Le bras de fer actuel entre le pouvoir et le parti Pastef est symptomatique d’une crise plus profonde dans le landerneau politique sénégalais.
Il rend compte en effet du fait que Macky ne s’est jamais comporté en Chef d’Etat avec son opposition. Quel que soit le moment considéré, il s’est comporté en opposant de l’opposition, c’est-à-dire celui qui est chargé de lui barrer la route, de la réduire à sa plus simple expression.
Durant tout son magistère, il s’est fait le devoir de tenir en respect son opposition, sans répit avec une fréquence des attaques et des tentatives de déstabilisation.
Une situation qui a fait que deux de ses leaders, Khalifa Sall et Karim Wade ont perdu leurs droits civiques et politiques après une éprouvante période d’emprisonnement et que celui qui est arrivé second à la dernière présidentielle a dû se résoudre à rejoindre la majorité après avoir pourtant dénoncé des fraudes.
Le Chef de l’Etat, leader d’une vaste coalition qu’il se fait le devoir d’élargir à chaque instant, utilise ainsi la veille méthode du bâton et de la carotte.
Et les résultats ne cessent de suivre : certains sont ‘’recrutés’’ dans la majorité et d’autres sont menacées de procès, de dissolution de leur parti, de retourner en prison. Et un de ses leaders est même en ‘’exil’’.
Tous les moyens y compris non-conventionnels sont bons pour poursuivre l’adversaire jusqu’à ses derniers retranchements. Et même le dialogue national organisé et qui s’est terminé en queue de poisson n’a été, en réalité, qu’une méthode d’embrigadement de ses adversaires.

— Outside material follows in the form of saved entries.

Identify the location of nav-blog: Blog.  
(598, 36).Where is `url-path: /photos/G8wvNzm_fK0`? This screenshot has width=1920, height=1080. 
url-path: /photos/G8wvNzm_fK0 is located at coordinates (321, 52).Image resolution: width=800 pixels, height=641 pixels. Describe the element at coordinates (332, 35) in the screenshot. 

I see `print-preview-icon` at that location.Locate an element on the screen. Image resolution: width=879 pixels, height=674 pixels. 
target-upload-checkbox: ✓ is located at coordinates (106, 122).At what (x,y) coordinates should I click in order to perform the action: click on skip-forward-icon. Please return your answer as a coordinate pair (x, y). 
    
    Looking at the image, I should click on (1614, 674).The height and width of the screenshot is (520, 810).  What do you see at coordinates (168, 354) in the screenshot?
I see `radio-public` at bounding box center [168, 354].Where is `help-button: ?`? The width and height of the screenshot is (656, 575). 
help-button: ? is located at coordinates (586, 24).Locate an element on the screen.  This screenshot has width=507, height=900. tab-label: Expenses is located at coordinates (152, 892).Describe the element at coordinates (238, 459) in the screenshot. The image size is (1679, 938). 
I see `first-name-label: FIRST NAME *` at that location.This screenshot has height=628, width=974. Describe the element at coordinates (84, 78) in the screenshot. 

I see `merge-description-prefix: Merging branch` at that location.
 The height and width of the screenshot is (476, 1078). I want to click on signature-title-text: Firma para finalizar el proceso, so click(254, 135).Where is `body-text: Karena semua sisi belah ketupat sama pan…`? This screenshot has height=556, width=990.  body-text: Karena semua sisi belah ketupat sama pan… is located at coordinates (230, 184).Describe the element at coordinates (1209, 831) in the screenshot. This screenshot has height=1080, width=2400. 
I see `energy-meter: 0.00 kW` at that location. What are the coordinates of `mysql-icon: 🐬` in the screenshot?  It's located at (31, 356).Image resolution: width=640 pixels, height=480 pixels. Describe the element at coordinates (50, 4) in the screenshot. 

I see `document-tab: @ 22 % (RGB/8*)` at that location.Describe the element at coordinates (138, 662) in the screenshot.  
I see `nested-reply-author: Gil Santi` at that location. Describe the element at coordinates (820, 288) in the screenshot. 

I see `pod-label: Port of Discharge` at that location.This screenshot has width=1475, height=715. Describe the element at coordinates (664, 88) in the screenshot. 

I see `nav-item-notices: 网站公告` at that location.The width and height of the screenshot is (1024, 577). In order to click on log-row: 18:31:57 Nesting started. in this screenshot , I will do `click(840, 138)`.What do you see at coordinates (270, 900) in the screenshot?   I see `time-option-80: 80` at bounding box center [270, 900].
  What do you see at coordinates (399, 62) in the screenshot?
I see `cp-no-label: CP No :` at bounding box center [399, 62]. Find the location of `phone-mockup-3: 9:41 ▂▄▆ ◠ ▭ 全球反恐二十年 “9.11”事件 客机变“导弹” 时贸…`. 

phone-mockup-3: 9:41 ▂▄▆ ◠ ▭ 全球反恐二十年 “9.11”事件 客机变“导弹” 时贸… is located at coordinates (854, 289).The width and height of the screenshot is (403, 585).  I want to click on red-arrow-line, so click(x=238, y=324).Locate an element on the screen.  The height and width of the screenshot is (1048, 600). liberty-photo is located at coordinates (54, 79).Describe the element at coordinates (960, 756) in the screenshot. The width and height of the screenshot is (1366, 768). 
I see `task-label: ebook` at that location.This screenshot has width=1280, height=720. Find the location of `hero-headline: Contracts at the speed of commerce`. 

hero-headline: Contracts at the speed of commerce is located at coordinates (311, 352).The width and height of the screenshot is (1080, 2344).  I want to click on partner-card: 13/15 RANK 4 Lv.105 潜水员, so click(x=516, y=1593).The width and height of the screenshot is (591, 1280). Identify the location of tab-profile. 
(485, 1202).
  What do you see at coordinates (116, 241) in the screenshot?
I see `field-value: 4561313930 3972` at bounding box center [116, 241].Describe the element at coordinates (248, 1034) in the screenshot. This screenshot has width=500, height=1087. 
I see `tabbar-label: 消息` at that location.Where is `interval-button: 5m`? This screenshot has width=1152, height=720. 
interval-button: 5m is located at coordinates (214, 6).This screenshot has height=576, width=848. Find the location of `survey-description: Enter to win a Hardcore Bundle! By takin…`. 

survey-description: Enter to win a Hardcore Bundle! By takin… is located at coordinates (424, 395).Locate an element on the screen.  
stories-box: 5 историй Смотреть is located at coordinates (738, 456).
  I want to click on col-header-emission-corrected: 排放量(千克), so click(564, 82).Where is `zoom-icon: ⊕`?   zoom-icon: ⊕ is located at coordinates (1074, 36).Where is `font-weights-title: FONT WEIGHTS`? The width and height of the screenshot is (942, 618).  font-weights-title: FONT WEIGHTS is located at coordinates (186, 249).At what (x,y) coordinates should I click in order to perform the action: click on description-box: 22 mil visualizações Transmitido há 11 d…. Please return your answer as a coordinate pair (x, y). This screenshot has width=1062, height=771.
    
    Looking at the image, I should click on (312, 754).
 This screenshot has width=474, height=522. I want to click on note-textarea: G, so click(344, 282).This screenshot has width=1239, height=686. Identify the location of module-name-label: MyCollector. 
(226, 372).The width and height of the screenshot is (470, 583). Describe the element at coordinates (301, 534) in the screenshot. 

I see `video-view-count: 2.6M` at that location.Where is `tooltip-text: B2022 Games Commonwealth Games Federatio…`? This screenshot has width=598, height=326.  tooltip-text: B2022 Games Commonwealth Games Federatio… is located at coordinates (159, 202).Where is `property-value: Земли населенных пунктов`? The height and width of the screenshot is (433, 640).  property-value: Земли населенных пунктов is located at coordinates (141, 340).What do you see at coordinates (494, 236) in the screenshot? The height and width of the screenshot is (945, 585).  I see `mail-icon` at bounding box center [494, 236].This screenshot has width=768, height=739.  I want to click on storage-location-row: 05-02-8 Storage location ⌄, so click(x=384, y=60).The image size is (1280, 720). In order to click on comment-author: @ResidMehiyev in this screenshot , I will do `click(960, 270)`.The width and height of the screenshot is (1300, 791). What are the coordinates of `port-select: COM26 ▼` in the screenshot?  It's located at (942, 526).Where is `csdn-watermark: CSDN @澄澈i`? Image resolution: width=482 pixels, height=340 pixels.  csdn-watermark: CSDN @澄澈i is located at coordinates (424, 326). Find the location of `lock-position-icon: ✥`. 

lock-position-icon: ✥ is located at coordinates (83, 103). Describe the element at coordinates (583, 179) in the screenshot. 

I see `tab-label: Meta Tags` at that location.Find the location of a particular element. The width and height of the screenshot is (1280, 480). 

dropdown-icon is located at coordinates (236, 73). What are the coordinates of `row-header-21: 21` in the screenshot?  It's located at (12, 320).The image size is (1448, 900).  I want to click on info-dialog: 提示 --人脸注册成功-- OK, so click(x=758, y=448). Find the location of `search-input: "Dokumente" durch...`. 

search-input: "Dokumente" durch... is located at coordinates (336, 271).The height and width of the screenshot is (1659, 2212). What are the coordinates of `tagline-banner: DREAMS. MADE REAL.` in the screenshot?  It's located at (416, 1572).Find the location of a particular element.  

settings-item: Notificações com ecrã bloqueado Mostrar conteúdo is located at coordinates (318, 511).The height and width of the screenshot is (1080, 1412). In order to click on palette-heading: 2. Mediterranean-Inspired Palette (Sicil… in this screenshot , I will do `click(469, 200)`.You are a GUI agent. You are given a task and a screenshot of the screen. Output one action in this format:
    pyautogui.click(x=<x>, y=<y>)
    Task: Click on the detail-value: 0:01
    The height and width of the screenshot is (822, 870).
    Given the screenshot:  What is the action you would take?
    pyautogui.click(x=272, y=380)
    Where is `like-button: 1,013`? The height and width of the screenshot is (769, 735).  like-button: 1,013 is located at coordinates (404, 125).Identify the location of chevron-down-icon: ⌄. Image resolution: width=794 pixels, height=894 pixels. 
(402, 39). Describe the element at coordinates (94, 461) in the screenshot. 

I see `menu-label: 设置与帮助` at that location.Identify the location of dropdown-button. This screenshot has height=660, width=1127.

Pis, le référendum de 2016 qui donnait de larges possibilités à l’opposition n’a pas du tout été appliqué surtout sur les points liés au statut de l’opposition et à la nomination du chef de l’opposition.
Macky ne lâche rien. Et ceux qui résistent devront, chaque instant, surveiller leurs arrières, avec des pressions de toutes sortes pour qu’ils atterrissent dans les rangs de la majorité.
C’est ainsi que les plus grands partis de l’opposition, le Pds et Rewmi ont été vidés de leurs cadres, systématiquement. Certains ayant eu peur être poursuivis parce que sachant que leurs dossiers sont au niveau de la Crei.
Une situation difficile pour les adversaires et qui rend notre expérience démocratique moins rayonnante malgré de multiples bonds en avant.
En effet, une démocratie a besoin d’une majorité et d’une opposition. C’est une lapalissade que de le dire. Et le Président de la République, clef de voûte des institutions doit justement travailler à promouvoir son opposition.
Comme pour la presse privée qui est souvent très critique, le Chef de l’Etat a une responsabilité dans le fait que son opposition ne doit souffrir d’aucune entrave à l’exercice de sa mission.
C’est à lui de lui trouver un statut, de lui nommer un chef, de permettre à ce qu’elle soit dignement représentée à l’Assemblée nationale par des groupes parlementaires, à mener convenablement ses activités, à les financement, etc.
Eh oui, cela semble paradoxal, mais c’est comme ça. C’est à Macky, Président de la République a, aussi bien veiller sur sa coalition que sur l’opposition. Car, si elle s’effondre, c’est un des piliers de la démocratie qui le sera. Et ce serait inacceptable.
Donc, il faudra éviter de créer les conditions d’une bataille asymétrique avec l’opposition en utilisant les moyens de l’Etat, les institutions de la République, en instrumentalisant la Justice et en interprétant d’une façon tendance les lois et règlements.
Il est temps pour le Président Sall, de se ressaisir et de savoir qu’il est d’abord et avant tout le Chef de l’Etat, celui dont la bonne foi est nécessaire à la marche toutes les institutions.
S’il se comporte toujours en chef de parti, de coalition et dans une perspective de compétition électorale, il va créer, à la longue, les conditions d’un forcing politique qui aurait les allures d’un coup d’Etat constitutionnel.
Il doit savoir qu’une démocratie végète sa propre opposition sans laquelle elle n’en est pas une.